Exercise objective:
Count the lines below that contain the string "agent". Reply with the number only.

Data for this exercise:
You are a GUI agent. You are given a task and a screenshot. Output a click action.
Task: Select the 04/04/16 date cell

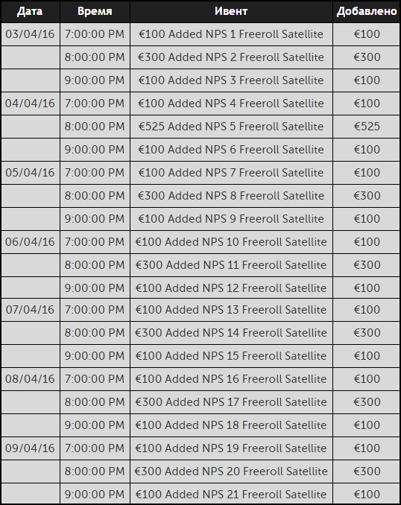pyautogui.click(x=30, y=104)
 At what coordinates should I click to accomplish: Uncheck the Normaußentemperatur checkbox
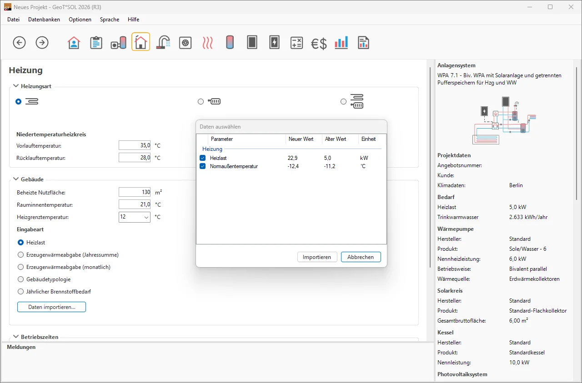pyautogui.click(x=203, y=166)

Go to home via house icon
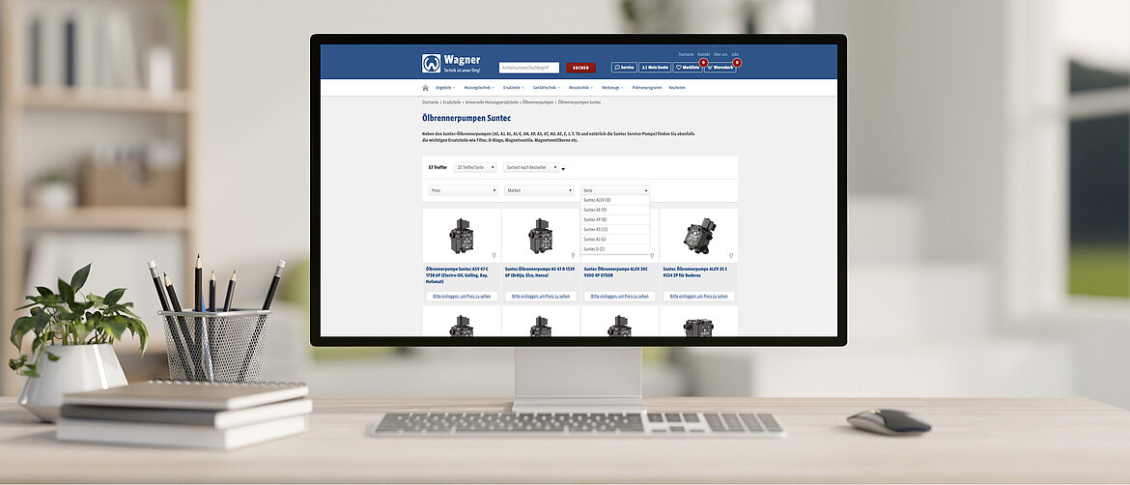pos(425,88)
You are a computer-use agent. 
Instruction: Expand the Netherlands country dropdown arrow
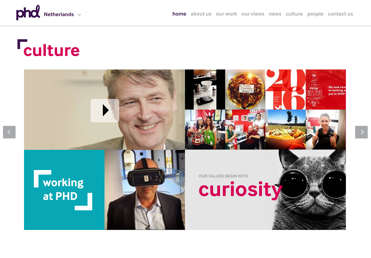79,15
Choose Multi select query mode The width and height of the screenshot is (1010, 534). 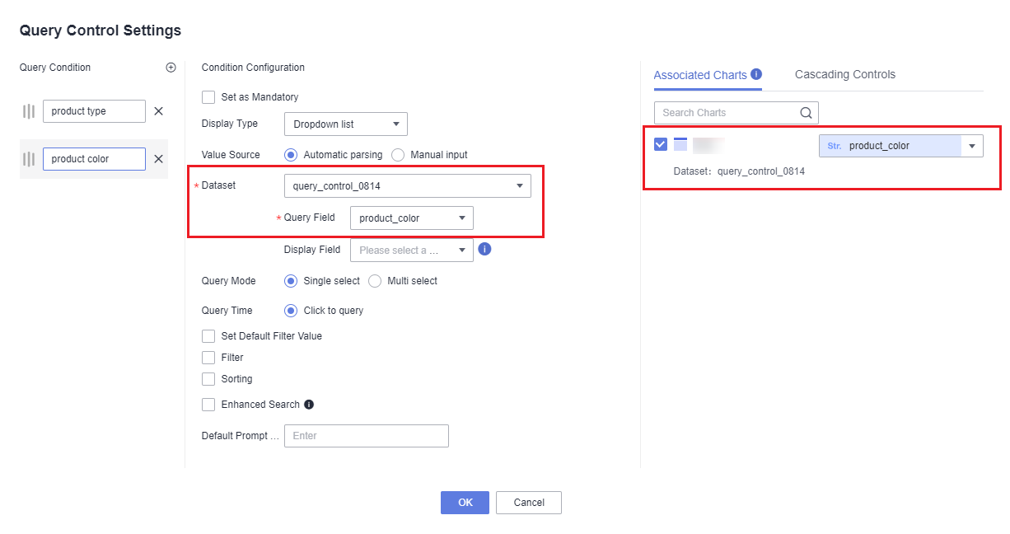(375, 281)
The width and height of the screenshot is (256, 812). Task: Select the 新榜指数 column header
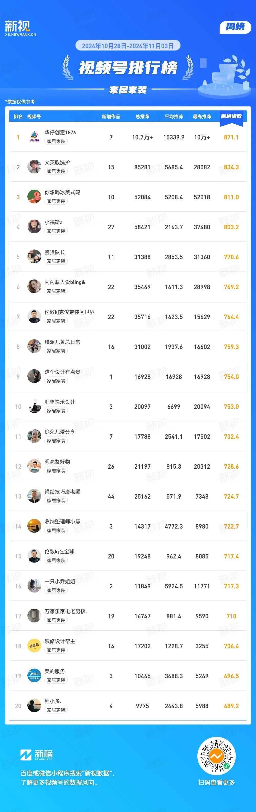(x=231, y=116)
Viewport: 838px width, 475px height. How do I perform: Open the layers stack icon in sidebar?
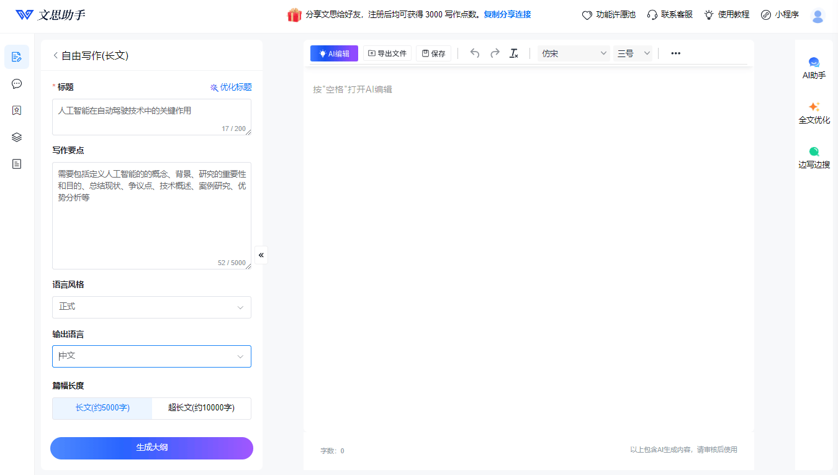coord(17,137)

Task answer:
2